▶ Directions
Rescale the coordinates in the part of the items below that opens with the line containing "Мероприятия (72, 716)" and closes with the line containing "Контакты (63, 750)", both ends included. Rewrite only those lines, keeping each item's wording, with every coordinate multiplied by 1.95 and rounded to a whole number, halves rounding up.

▶ Material supplied
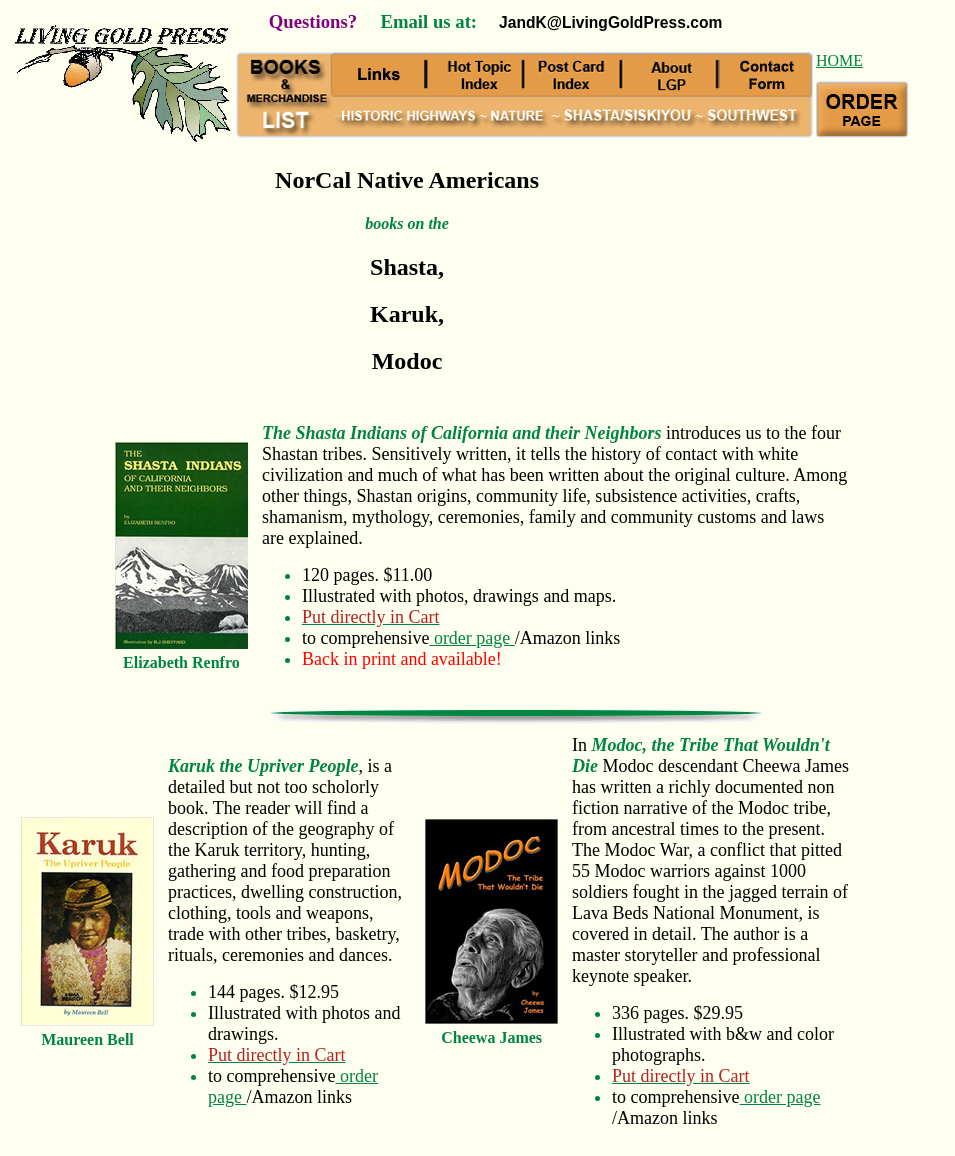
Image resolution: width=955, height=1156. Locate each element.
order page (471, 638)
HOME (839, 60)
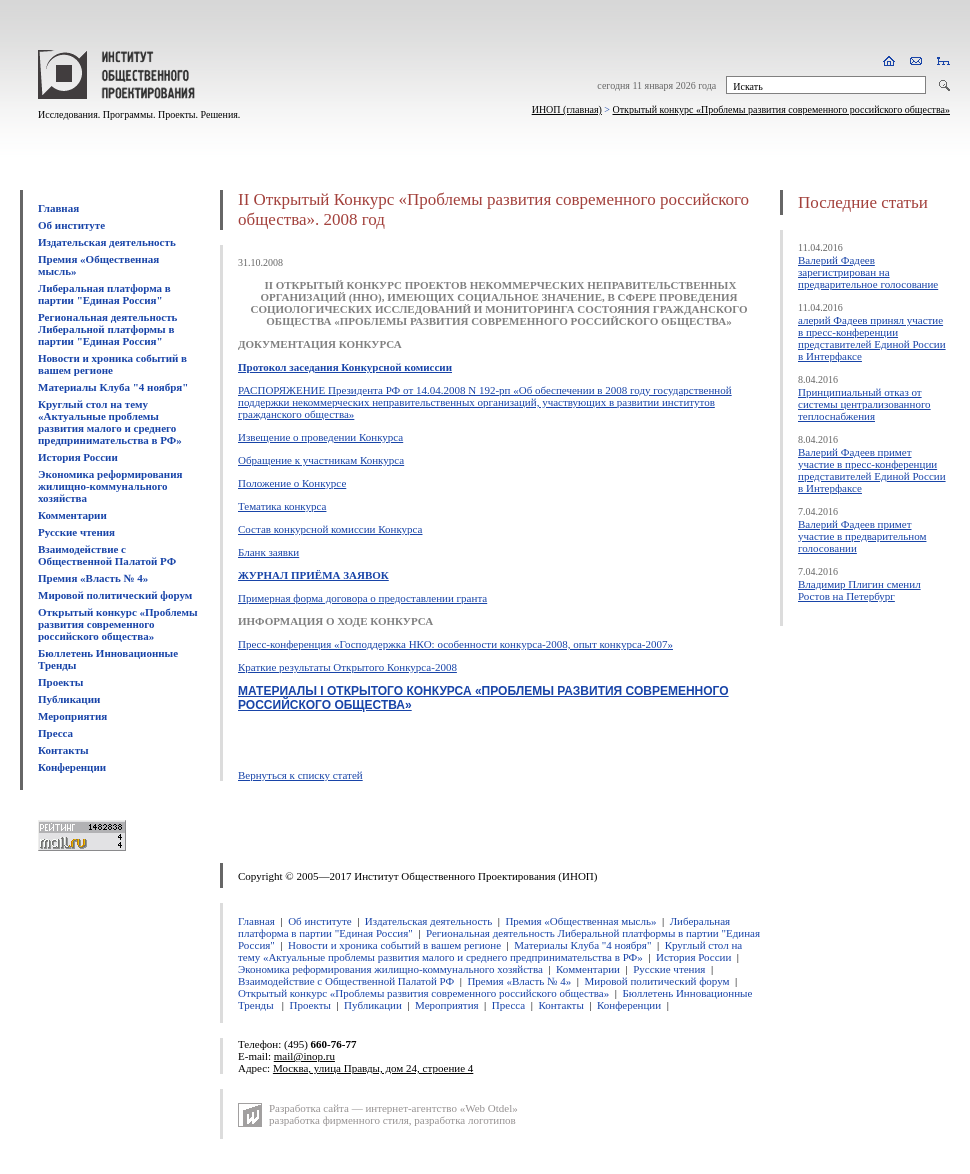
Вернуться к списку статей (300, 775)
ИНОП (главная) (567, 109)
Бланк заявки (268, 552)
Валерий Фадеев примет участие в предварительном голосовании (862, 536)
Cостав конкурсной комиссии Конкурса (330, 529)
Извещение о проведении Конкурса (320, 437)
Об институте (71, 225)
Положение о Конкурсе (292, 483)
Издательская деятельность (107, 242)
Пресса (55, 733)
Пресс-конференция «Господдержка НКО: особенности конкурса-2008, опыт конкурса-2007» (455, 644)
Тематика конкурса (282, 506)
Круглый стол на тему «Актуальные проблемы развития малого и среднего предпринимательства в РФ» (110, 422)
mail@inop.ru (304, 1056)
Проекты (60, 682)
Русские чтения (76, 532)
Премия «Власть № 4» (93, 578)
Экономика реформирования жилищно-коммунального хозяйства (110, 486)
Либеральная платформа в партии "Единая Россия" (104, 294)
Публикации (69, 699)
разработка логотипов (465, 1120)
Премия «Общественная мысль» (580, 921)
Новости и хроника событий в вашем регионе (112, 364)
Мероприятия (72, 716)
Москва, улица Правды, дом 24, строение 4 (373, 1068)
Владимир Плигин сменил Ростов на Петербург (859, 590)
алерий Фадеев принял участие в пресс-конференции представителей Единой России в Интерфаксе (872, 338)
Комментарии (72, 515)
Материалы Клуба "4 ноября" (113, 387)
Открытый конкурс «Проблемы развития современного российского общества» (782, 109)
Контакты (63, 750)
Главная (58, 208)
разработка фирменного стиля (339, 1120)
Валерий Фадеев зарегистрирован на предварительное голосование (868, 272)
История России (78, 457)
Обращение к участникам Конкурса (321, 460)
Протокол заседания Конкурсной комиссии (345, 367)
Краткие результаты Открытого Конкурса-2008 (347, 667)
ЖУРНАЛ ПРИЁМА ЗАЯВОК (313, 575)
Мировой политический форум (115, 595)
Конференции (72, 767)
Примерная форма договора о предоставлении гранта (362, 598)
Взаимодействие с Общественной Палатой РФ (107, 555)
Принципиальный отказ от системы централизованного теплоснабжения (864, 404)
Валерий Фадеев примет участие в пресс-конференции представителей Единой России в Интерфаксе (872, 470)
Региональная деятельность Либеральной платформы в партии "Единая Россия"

▶ The output
Мероприятия (140, 1396)
Москва, улица Правды, дом 24, строение 4 (727, 2083)
Владимир Плигин сменил Ростов на Петербург (1675, 1151)
алерий Фадеев принял участие в пресс-конференции представителей Единой России в Интерфаксе (1700, 659)
Комментарии (140, 1004)
Материалы Клуба "4 ноября" (220, 755)
Открытый конкурс «Проблемы развития современного российского общества» (1525, 213)
Контакты (123, 1463)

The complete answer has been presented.